- INPUT FOR THIS TASK
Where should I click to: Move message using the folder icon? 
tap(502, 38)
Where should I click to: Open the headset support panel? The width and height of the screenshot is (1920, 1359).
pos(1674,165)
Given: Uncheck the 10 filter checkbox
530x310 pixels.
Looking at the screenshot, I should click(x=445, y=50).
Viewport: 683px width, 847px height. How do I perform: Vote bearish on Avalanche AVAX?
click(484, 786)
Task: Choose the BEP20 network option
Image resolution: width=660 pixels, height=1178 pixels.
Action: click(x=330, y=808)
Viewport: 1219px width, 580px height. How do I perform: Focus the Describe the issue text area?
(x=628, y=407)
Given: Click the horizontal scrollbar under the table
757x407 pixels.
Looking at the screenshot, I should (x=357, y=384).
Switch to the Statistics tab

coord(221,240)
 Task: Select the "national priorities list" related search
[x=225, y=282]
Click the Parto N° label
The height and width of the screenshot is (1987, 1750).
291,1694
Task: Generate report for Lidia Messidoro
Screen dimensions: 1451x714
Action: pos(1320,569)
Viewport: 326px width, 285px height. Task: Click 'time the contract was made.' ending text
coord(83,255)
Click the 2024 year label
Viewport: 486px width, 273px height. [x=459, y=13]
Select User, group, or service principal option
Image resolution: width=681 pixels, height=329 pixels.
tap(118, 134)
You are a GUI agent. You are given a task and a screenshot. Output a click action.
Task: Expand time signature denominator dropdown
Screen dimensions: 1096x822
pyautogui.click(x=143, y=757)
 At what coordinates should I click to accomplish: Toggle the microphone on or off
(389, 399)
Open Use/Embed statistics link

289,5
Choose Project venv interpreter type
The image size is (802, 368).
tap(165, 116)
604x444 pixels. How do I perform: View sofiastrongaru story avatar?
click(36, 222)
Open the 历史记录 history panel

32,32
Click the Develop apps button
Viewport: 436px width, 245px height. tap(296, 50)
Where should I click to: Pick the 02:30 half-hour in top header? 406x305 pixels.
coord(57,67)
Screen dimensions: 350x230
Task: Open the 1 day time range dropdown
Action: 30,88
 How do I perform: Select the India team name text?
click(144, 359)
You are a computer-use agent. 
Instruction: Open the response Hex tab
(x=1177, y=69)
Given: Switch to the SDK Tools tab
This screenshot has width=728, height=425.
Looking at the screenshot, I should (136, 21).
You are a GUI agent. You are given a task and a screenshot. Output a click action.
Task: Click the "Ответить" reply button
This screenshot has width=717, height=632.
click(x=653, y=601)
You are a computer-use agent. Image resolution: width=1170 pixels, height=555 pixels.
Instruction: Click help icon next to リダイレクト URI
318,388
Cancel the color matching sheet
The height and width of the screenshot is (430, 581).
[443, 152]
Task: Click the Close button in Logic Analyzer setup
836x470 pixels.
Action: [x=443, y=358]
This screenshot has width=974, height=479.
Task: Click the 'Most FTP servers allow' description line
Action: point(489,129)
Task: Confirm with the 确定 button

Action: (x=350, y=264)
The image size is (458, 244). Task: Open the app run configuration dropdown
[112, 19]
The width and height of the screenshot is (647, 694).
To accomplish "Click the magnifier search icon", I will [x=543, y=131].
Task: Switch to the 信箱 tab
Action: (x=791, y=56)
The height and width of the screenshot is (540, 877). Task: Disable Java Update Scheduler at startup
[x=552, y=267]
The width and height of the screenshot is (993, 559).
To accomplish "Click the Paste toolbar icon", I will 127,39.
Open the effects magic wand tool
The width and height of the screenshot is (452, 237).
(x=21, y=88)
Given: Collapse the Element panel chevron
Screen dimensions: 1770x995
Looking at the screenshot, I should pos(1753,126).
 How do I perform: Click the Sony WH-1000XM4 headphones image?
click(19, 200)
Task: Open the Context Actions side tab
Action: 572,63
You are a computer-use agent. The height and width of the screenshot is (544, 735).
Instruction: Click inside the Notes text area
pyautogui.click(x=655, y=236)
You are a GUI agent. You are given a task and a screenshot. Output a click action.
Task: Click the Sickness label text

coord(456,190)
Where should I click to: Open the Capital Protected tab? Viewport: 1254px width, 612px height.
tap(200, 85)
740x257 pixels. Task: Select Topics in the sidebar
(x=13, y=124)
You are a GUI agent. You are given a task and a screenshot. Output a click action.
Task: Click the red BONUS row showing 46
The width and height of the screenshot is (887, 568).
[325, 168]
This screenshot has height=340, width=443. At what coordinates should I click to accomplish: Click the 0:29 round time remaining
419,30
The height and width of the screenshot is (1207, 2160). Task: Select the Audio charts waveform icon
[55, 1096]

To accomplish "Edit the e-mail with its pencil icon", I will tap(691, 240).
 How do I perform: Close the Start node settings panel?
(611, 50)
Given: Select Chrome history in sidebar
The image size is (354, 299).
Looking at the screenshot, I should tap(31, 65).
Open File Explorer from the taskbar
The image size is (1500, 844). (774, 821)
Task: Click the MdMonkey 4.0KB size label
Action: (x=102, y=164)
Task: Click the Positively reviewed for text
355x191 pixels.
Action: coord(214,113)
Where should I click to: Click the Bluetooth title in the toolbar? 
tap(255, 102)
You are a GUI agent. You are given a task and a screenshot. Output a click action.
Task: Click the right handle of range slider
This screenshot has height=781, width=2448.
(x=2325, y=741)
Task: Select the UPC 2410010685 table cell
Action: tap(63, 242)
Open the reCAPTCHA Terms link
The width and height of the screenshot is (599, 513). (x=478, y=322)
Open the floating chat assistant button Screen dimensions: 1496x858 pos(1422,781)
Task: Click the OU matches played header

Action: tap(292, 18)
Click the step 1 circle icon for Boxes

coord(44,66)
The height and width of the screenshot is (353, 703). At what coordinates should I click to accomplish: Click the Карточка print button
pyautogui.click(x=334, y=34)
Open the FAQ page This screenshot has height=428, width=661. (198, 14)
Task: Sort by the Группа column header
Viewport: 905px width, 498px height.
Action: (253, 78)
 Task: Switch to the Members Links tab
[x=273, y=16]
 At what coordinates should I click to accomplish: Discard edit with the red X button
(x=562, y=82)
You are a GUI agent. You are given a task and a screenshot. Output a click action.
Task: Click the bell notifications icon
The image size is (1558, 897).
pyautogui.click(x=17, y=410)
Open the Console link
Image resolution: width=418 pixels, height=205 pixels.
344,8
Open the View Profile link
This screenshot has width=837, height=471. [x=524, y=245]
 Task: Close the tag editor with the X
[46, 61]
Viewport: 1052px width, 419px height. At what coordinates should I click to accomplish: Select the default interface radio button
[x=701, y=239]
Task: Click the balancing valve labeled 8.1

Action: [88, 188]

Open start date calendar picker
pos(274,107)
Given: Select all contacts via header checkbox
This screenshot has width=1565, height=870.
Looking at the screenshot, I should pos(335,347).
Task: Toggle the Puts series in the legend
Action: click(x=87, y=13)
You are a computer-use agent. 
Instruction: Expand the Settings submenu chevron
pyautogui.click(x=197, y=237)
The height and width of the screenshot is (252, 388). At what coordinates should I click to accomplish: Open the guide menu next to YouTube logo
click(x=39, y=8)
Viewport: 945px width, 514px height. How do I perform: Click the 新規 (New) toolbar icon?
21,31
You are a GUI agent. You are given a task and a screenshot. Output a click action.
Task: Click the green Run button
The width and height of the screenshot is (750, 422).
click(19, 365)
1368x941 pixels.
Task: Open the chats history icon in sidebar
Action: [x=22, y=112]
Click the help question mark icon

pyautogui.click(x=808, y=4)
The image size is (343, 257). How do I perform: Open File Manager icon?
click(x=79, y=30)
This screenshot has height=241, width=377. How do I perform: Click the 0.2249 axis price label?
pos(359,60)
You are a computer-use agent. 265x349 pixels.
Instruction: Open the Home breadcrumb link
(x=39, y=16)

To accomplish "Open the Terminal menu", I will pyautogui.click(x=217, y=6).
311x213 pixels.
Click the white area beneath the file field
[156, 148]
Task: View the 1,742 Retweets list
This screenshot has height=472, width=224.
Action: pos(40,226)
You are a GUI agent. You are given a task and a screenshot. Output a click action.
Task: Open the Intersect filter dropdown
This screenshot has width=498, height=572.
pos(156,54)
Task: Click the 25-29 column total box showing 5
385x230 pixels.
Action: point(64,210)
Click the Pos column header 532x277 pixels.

- TO BE DONE
Can you update the listing lines from the line with "Click the Develop apps button" to the line with "(x=1177, y=69)" by swapping "Hex" for "Headers", and give back only those lines with nothing else changed?

- ANSWER TO THE PROBLEM
Click the Develop apps button
Viewport: 436px width, 245px height. tap(296, 50)
Where should I click to: Pick the 02:30 half-hour in top header? 406x305 pixels.
coord(57,67)
Screen dimensions: 350x230
Task: Open the 1 day time range dropdown
Action: 30,88
 How do I perform: Select the India team name text?
click(144, 359)
You are a computer-use agent. 
Instruction: Open the response Headers tab
(x=1177, y=69)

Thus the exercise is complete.